• STATED TASK:
Please lay out each line of the listing below as a Markdown table with the columns "Row" and "Line", numbering the rows and leaving out blank lines.

===== GIVEN RECORDS =====

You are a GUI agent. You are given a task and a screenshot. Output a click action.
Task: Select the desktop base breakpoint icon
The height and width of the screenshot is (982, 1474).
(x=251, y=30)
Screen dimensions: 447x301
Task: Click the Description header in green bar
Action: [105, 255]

=====

• WORKED ANSWER:
| Row | Line |
|---|---|
| 1 | You are a GUI agent. You are given a task and a screenshot. Output a click action. |
| 2 | Task: Select the desktop base breakpoint icon |
| 3 | The height and width of the screenshot is (982, 1474). |
| 4 | (x=251, y=30) |
| 5 | Screen dimensions: 447x301 |
| 6 | Task: Click the Description header in green bar |
| 7 | Action: [105, 255] |